NEW YORK — Tony Award winners Diahann Carroll and Denzel Washington will play mother and son on Broadway in a spring revival of the classic American play "A Raisin in the Sun," an opportunity that has left him "overjoyed" and her "thrilled."
"I think it's one of our most original plays and I think that's why it keeps coming back," said Carroll by phone from Los Angeles. Washington, en route to a film set in Boston on Thursday afternoon, agreed: "It's one of those classics."
Previews of Lorraine Hansberry's play begin March 8 at the Ethel Barrymore Theatre with an opening night scheduled for April 3. Kenny Leon, who directed Washington on Broadway to a Tony in "Fences," will helm the production.
Both Carroll and Washington confessed that they were somewhat daunted by the prospects of an eight-show week.
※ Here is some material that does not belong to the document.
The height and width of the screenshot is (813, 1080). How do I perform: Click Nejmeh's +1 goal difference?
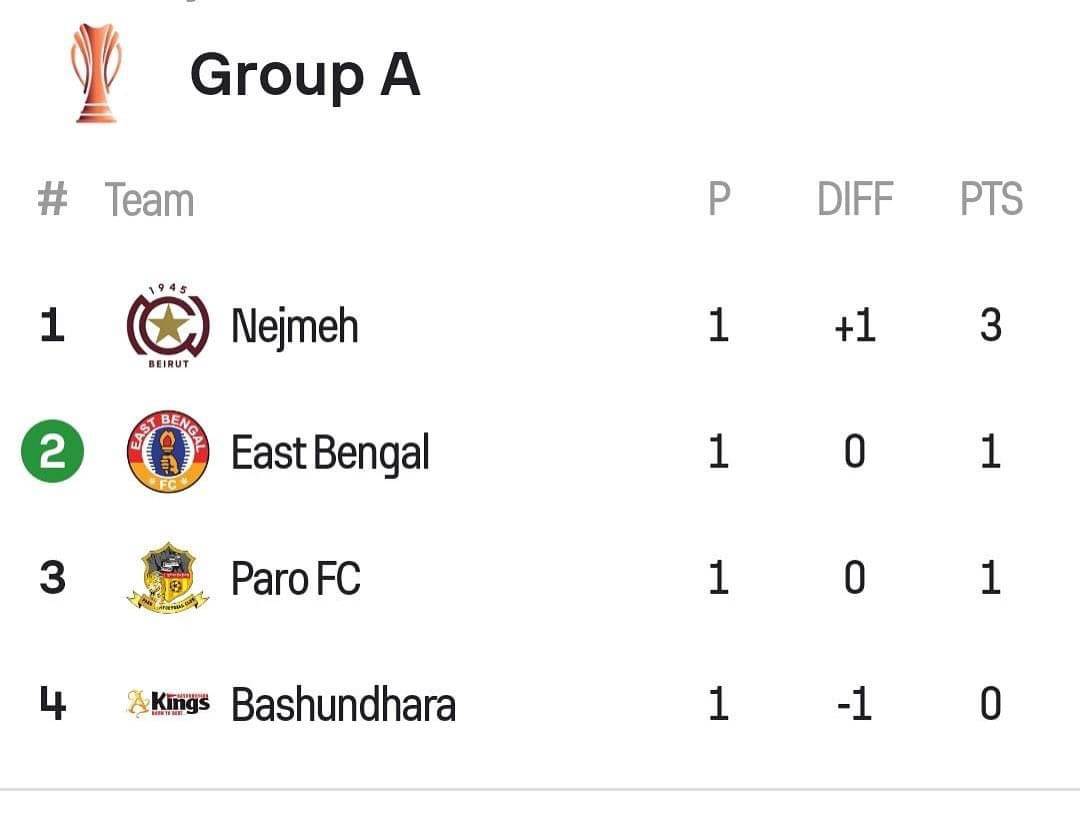pos(854,326)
For Carroll, it's the first time on Broadway in 30 years but "once you're into the flow of it, it becomes a life style." Washington, speaking on the way to the set of "The Equalizer," said theater and film — with its 14-hour days — were both tests of endurance.
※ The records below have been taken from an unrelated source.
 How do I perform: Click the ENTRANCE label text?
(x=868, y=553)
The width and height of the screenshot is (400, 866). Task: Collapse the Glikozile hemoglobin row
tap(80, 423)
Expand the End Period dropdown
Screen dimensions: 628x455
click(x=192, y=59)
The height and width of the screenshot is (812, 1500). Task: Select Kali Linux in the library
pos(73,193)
"While you're sleeping tonight, I'll be running around on the street of Boston so I don't take that lightly," he said. "I don't think eight-shows-a-week is necessarily harder, but the energy I get from the audiences, you don't get that on a film."
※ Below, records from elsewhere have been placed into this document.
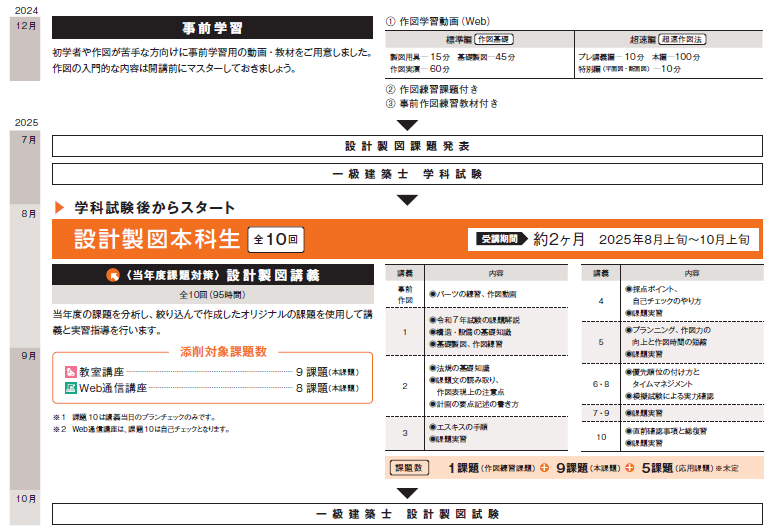Click the black down arrow above 設計製図課題発表
The image size is (777, 530).
406,125
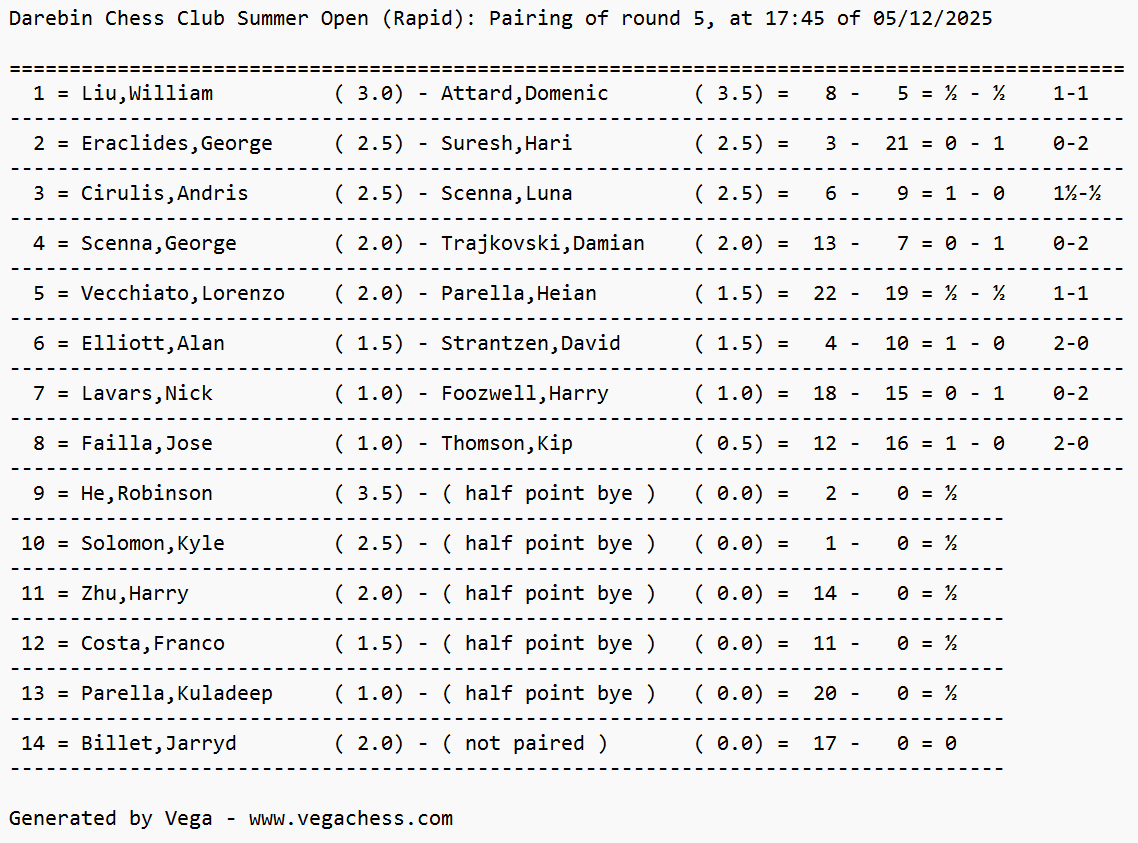
Task: Click the name Scenna,Luna
Action: click(506, 194)
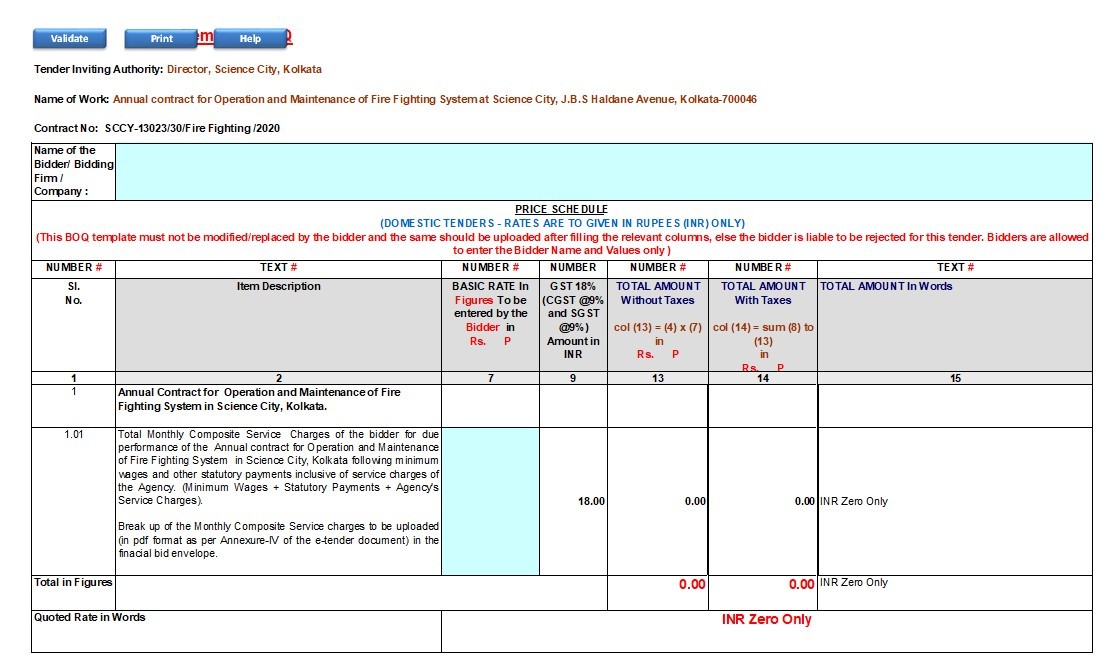This screenshot has height=662, width=1117.
Task: Click the bidder name input field
Action: pos(603,171)
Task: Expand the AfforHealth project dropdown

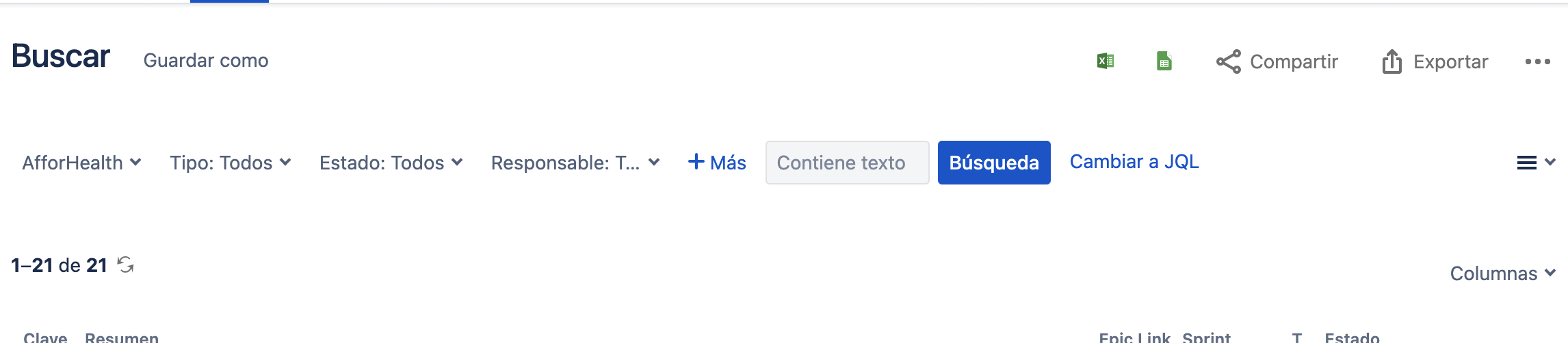Action: click(x=81, y=163)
Set in the late 1950s in a rundown South Side Chicago apartment, "A Raisin in the Sun" deals with the hopes and disappointments of a black family trying to find a better life in a white neighborhood. It was the first play by a black woman to be produced on Broadway. Hansberry became the youngest American and the first black winner of the New York Drama Critic's Circle Award, in 1959.
Carroll, 78, met Hansberry before the playwright died of cancer at age 34 in 1965. "She was extraordinary and I think that's one of the reasons why it is an honor to be asked to be part of this," said Carroll. "She faced everything with such intelligence and grace. She was dying when we met but you would never have known that."
This will be the second Broadway revival of the play. The original Broadway production in 1959 featured Sidney Poitier, Ruby Dee, Claudia McNeil and Diana Sands, all who reunited for a 1961 film adaptation. The last Broadway revival occurred in 2004, starring Diddy, Phylicia Rashad, Sanaa Lathan and Audra McDonald.